The Seattle group maintains that just because a parent asks for growth attenuation does not mean such a course of treatment should automatically be permitted. Safe guards must be put in place that include “eligibility criteria, a thorough decision-making process and involvement of ethics consultants or committees”. This is fine but does not nearly go far enough for me. I have no faith in ethics committees nor in large institutions where decision making strategies make little sense to outsiders. Moreover, I would argue any child subjected to growth attenuation requires independent legal representation in the form of a guardian ad litem. I am by no means a proponent of court intervention however given the extreme nature of growth attenuation extreme measure of protection must be put in place.
There is much to dissect in the Hastings Center Report. Sadly, the most important point raised has been ignored. According to the Seattle Working Group, growth attenuation highlights the unique needs and problems that children and adults with physical and cognitive disabilities encounter. These needs and problems are routinely ignored and in most states support for such individuals is grossly inadequate. Thus the Seattle Working Group concluded, “it is clear that these families need greater social support. To date, there has been insufficient public discussion about how to provide that support and improve the lives of people with profound disabilities. Further, the issues facing this population have not been the primary focus for many health care professionals.”

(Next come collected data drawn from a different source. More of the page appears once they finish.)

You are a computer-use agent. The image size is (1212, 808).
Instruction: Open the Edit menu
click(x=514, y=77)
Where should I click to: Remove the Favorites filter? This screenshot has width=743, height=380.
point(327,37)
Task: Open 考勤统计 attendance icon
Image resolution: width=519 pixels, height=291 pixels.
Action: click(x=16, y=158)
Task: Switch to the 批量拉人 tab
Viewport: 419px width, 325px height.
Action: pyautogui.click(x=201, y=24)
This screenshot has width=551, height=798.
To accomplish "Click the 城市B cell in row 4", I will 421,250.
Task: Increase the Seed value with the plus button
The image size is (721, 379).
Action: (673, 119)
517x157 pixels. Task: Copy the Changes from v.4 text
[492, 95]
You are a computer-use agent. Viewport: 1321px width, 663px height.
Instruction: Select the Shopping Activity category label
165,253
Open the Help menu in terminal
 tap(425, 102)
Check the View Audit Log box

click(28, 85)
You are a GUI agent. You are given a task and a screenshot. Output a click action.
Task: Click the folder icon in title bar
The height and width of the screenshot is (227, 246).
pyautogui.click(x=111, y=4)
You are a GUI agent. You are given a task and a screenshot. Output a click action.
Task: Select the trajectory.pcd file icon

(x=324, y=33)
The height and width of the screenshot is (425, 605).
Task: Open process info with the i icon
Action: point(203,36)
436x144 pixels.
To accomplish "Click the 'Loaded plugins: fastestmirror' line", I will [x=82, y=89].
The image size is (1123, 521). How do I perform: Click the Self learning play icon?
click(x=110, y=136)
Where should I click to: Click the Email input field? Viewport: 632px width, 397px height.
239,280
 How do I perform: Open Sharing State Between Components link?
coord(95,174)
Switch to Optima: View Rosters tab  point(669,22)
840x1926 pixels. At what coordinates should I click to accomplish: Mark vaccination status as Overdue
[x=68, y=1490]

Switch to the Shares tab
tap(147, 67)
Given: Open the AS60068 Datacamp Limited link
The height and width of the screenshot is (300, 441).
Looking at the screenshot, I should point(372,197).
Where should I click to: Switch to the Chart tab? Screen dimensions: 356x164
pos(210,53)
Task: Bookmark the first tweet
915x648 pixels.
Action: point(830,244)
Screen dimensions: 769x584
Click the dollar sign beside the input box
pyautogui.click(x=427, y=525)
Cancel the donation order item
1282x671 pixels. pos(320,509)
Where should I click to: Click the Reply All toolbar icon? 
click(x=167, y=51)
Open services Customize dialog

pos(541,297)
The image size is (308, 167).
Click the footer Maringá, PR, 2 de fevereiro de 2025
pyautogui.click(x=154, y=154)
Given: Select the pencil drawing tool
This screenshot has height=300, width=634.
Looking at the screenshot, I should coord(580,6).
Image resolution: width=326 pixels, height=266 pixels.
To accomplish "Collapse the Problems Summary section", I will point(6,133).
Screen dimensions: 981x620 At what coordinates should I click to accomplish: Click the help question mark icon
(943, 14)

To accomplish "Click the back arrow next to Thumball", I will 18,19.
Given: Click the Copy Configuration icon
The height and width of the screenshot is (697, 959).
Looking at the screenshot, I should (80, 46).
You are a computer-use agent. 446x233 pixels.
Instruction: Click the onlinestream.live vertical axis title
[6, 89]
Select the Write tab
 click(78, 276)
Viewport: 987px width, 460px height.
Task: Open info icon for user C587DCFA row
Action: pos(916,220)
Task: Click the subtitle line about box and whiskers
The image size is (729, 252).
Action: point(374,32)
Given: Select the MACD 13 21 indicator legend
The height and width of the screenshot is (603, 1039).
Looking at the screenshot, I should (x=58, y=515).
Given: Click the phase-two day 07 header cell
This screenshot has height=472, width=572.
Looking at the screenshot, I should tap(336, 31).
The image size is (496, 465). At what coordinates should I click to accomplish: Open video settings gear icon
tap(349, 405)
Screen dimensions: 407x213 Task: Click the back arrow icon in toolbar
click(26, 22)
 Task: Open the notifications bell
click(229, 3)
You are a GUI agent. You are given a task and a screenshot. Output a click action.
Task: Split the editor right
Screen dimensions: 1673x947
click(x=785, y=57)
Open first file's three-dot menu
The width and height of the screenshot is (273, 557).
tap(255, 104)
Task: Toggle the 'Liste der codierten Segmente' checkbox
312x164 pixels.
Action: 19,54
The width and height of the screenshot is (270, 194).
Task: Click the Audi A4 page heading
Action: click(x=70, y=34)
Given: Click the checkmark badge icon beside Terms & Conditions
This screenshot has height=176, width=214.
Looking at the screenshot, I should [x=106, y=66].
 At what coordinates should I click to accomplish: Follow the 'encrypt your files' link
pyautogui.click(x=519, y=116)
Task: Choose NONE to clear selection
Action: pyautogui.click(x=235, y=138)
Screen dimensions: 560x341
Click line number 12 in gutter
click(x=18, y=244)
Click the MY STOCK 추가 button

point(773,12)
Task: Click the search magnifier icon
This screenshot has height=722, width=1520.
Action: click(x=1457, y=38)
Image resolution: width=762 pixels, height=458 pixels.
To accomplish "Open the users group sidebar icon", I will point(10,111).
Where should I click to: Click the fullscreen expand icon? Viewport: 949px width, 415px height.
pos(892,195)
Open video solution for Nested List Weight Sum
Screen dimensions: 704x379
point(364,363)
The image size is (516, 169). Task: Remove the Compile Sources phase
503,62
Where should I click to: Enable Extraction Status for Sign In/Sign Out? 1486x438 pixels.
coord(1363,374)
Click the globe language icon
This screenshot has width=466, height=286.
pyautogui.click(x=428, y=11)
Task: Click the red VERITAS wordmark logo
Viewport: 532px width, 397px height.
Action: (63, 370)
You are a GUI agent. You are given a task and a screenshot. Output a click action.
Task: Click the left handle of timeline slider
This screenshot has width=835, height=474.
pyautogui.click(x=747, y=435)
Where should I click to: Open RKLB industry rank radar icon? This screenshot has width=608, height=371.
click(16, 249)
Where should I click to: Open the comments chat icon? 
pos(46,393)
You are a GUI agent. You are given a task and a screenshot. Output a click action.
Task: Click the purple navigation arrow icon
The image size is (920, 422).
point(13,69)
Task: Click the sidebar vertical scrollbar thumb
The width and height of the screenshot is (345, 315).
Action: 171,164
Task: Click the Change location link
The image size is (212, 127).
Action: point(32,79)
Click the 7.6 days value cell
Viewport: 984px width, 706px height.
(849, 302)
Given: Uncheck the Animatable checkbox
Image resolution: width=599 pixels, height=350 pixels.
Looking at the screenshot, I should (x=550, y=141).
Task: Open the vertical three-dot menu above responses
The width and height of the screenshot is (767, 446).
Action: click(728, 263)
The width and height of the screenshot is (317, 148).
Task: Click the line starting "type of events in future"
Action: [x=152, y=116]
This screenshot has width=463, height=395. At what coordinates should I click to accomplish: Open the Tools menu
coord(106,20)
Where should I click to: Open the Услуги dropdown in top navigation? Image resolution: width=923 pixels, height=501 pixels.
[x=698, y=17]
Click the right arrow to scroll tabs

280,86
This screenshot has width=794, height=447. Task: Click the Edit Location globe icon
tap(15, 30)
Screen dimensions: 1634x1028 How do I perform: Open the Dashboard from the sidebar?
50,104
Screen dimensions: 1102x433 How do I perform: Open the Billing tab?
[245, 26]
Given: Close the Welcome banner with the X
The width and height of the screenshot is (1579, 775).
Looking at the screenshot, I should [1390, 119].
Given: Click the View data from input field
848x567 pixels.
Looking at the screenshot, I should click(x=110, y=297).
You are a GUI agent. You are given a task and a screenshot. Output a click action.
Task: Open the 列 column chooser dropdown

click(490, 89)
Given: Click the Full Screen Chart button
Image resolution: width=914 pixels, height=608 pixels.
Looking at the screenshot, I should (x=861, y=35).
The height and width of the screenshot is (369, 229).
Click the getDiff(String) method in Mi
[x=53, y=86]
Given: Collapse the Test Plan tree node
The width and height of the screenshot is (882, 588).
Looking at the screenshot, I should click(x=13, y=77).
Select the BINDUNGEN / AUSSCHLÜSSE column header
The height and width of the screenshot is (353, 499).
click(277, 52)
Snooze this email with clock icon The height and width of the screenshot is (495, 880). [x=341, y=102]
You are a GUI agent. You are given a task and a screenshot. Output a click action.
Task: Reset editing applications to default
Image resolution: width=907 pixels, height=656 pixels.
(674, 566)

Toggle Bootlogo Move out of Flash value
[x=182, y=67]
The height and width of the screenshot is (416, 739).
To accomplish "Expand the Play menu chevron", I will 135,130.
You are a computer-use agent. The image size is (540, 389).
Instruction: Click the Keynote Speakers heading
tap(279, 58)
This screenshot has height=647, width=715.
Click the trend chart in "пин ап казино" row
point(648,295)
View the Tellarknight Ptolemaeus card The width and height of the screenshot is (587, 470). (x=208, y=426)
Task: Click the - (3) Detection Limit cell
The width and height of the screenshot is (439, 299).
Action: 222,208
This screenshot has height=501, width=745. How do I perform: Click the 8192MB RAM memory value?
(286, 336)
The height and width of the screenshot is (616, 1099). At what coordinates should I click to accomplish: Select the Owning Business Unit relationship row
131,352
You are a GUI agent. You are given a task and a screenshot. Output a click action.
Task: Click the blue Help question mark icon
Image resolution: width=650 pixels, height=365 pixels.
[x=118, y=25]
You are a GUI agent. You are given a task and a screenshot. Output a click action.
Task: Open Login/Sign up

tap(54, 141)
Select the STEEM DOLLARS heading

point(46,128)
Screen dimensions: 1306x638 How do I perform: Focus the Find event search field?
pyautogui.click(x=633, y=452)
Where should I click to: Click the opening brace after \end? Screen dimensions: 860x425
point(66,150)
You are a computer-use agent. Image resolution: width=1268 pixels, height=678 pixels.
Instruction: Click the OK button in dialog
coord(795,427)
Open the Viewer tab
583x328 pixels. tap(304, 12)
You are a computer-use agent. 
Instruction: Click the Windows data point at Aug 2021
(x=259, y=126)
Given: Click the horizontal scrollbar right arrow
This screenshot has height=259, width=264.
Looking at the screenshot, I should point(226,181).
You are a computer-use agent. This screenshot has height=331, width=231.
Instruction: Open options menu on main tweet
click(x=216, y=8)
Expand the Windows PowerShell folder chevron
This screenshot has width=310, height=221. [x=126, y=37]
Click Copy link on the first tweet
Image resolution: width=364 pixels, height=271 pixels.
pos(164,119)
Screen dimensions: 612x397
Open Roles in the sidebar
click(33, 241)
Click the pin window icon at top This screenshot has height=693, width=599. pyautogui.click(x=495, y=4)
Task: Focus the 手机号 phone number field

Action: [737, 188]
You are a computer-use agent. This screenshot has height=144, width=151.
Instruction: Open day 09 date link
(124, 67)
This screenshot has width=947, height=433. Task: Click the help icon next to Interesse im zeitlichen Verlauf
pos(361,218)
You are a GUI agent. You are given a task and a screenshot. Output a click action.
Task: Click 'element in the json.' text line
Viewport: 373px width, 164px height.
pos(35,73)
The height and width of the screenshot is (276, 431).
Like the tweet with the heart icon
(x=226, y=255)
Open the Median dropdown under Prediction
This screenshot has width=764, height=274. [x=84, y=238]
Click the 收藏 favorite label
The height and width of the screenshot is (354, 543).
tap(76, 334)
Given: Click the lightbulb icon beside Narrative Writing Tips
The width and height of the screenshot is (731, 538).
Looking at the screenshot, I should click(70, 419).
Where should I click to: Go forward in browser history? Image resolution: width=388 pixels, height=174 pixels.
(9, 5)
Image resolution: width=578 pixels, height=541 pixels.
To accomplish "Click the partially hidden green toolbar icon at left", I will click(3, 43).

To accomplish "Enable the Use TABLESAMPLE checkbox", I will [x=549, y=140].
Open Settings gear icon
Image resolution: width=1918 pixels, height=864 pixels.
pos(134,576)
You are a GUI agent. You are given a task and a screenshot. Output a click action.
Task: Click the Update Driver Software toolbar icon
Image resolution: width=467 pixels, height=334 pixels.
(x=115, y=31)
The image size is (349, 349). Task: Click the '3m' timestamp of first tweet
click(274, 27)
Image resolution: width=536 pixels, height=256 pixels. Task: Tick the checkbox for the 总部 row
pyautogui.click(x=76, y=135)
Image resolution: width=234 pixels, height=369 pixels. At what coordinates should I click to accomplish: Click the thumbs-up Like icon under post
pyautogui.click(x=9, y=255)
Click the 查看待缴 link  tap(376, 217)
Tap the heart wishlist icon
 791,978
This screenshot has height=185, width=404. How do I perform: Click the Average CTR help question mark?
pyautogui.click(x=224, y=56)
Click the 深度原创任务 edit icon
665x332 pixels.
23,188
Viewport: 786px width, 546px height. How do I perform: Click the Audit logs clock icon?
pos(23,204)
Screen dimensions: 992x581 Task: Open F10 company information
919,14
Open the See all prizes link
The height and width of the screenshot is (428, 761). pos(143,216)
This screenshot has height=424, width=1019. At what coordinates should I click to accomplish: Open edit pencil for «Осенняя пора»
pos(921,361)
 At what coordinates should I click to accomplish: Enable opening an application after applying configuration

The above quote gets to the heart of the issue. Why are people with disabilities socially isolated and struggle mightily to access basic health care? Why are people with cognitive disabilities in particular stigmatized inside and outside of the medical community? I have little doubt that my struggles with equal rights and accessing the health care system as an adult with a profound physical disability pale in comparison to those with a cognitive and physical disability. This is an issue worthy of public debate and I applaud the Seattle Working Group for highlighting this point. In contrast, I decry the misleading headlines that confuse rather than clarify the central issues involved in growth attenuation. I have been reading such misleading headlines for decades and on bad days wonder if people will ever really care about the unique issues all people with disabilities arte forced to confront. Will resources, social and practical, ever be deemed important enough to support the lives of people with disabilities? This is a subject worthy of delving into in not only disability rights, bioethics, but in investigative journalism. For instance I have not read any detailed story that questions exactly why some parents are driven to consider growth attenuation. That is a story that outlines just how hard it is to find adequate resources and health care professionals willing to help. Sure I have read the Ashley X parents blog but they are far from the norm. Their goal seemed double sided from the start—help their daughter and sell growth attenuation. Given this, I wish that people would read what the Seattle Working Group has to say on the matter. It is the first even handed scholarly treatment of the pros and cons of growth attenuation. I hardly agree with all that they have written but I do respect the balance they maintained. I only wish the important sober and serious conclusions were discussed in the mainstream media. Now that is a discussion I would love to partake in.